Decisão · TJMG

TJMG 0033200-88.2011.8.13.0611

Rel. Kildare Goncalves Carvalho3ª Câmara Cíveljulgado em 2013-08-08publicado em 2013-08-21
CIVIL
EMENTA: APELAÇÃO - AÇÃO DE INDENIZAÇÃO - CADÁVER HUMANO ENCONTRADO DENTRO DE RESERVATÓRIO DE ÁGUA QUE ABASTECE O MUNICÍPIO - CONCESSIONÁRIA - RESPONSABILIDADE OBJETIVA - ARTIGO 37, § 6º - CONSTITUIÇÃO DA REPÚBLICA - DANO MORAL CONFIGURADO - DEVER DE INDENIZAR - QUANTUM - SENTENÇA REFORMADA. Impõe-se a indenização por danos morais, eis que houve falha na prestação do serviço de fornecimento de água, ante a omissão da fiscalização dos reservatórios, possibilitando que fosse atirado naquele recipiente cadáver humano, o que evidencia-se a negligência da concessionária e a sua responsabilidade pelo evento.
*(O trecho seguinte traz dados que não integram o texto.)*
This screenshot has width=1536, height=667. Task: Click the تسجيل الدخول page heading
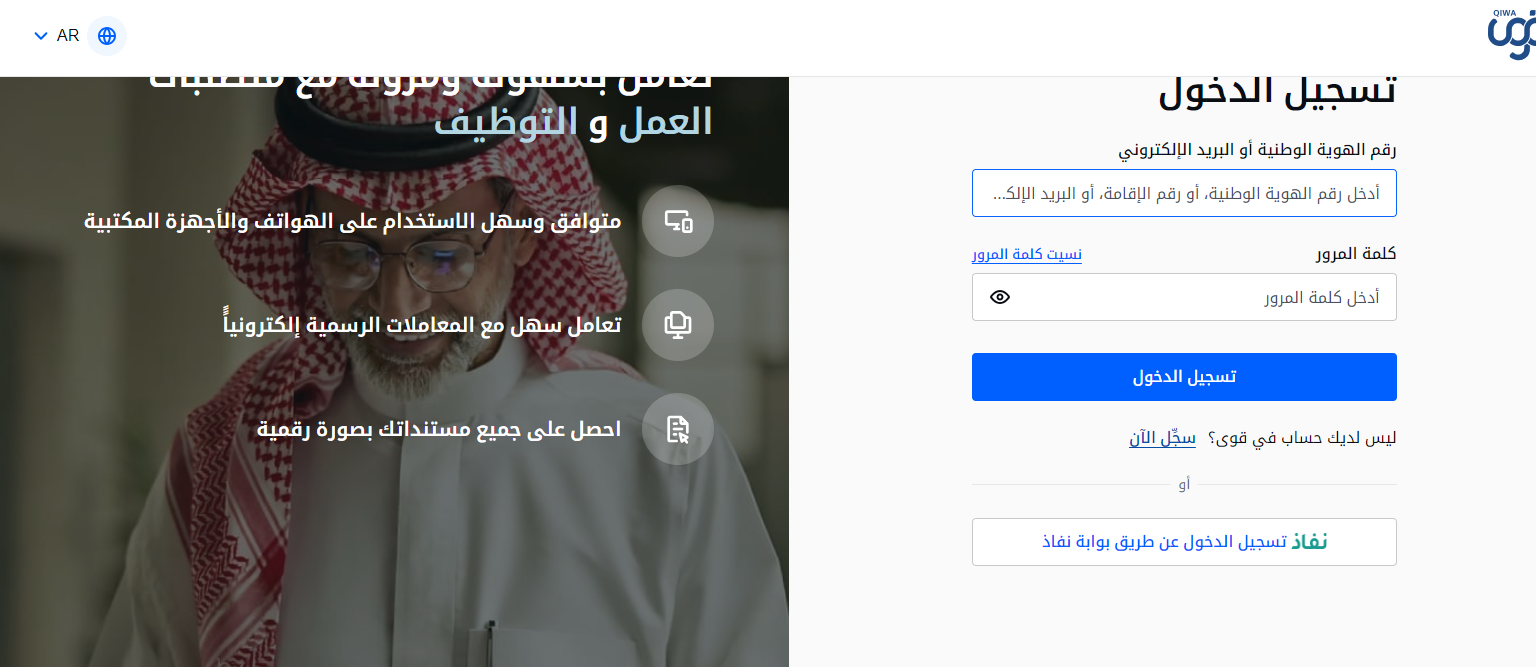click(x=1277, y=92)
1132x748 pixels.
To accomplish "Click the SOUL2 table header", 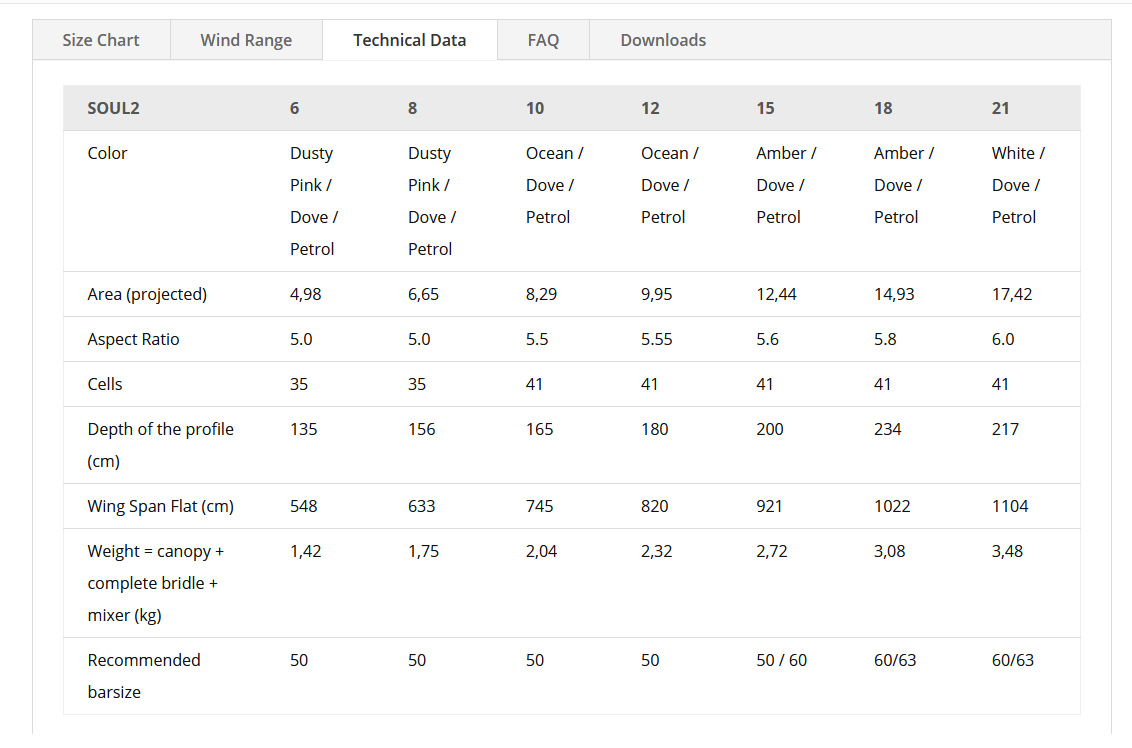I will click(x=113, y=108).
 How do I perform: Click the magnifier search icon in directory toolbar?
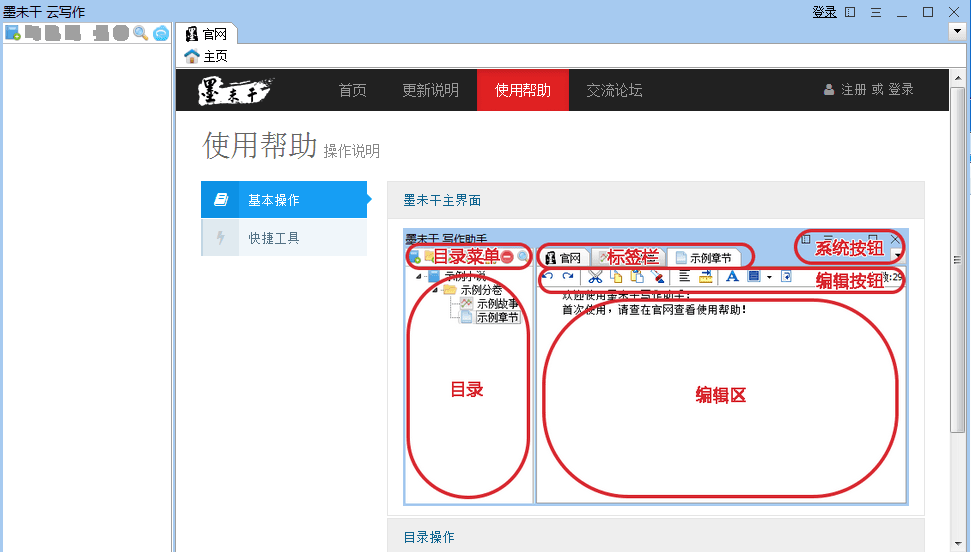point(140,33)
Recurso provido. v.v. Ação de Indenização POR DANOS MORAIS. PRESTADORA DE SERVIÇO PÚBLICO. RESPONSABILIDADE SUBJETIVA. INEXISTÊNCIA DE CULPA. IMPOSSIBILIDADE. CONCOMITÂNCIA DE AÇÃO CIVIL PÚBLICA. IRRELEVÂNCIA. TRANSINDIVIDUALIDADE. INTERESSE COLETIVO. AUSÊNCIA DE ÓBICE. Aplica-se a teoria subjetiva de responsabilidade civil quando o dano experimentado ocorre em razão da omissão do Poder Público ou de prestadoras de serviço público. Diante da ausência da prova de culpa do agente e a comprovação de excludente de responsabilidade, não há como acolher a pretensão indenizatória, uma vez que desconfigurada a responsabilidade civil. Não se conciliam as idéias de dano moral e transindividualidade, própria da tutela dos interesses coletivos. O dano moral se dirige a uma pessoa ofendida em sua personalidade, de forma individual, subjetiva e psíquica, não se confundindo mero aborrecimento ou insatisfação com danos morais.